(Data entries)
+---+

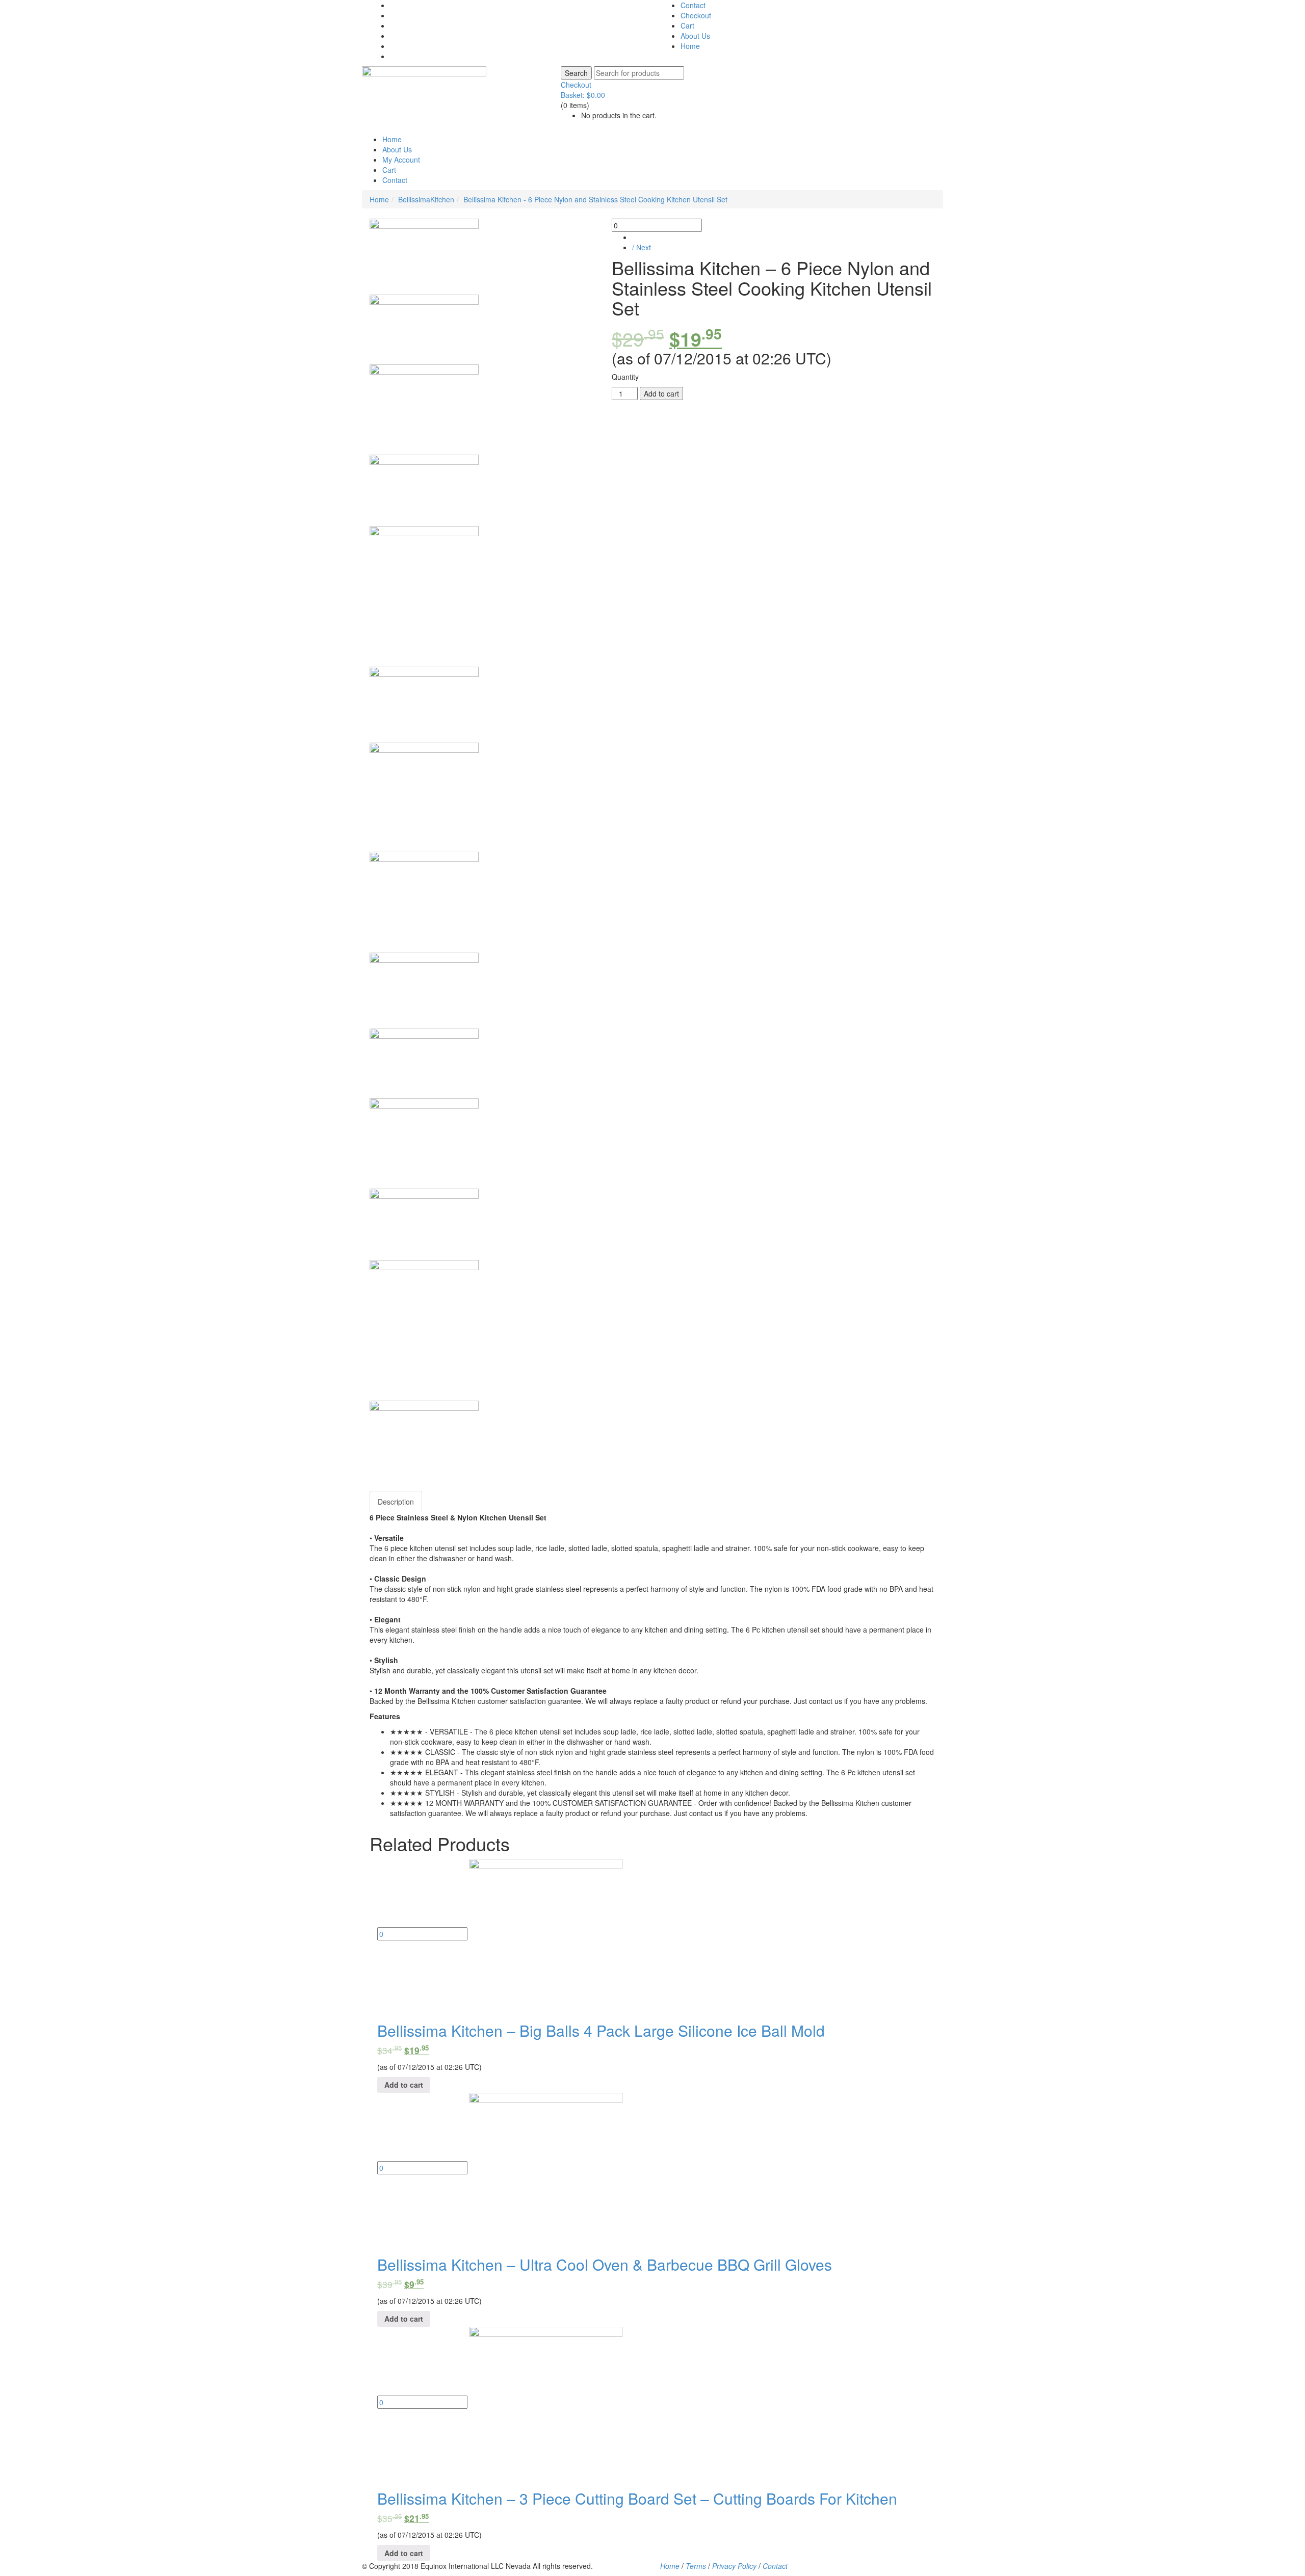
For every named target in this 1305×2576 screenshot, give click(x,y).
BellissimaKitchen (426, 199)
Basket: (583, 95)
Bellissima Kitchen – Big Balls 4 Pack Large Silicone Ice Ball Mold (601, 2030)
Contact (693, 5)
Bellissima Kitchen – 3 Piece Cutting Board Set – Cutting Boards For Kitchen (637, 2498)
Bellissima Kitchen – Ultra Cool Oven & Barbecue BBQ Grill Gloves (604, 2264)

+---+

> Work to be completed:
Could you repeat each line above exactly as written? Omit the pictures.

> Exercise solution:
For every named target in this 1305×2576 screenshot, give click(x,y).
BellissimaKitchen (426, 199)
Basket: (583, 95)
Bellissima Kitchen – Big Balls 4 Pack Large Silicone Ice Ball Mold (601, 2030)
Contact (693, 5)
Bellissima Kitchen – 3 Piece Cutting Board Set – Cutting Boards For Kitchen (637, 2498)
Bellissima Kitchen – Ultra Cool Oven & Barbecue BBQ Grill Gloves (604, 2264)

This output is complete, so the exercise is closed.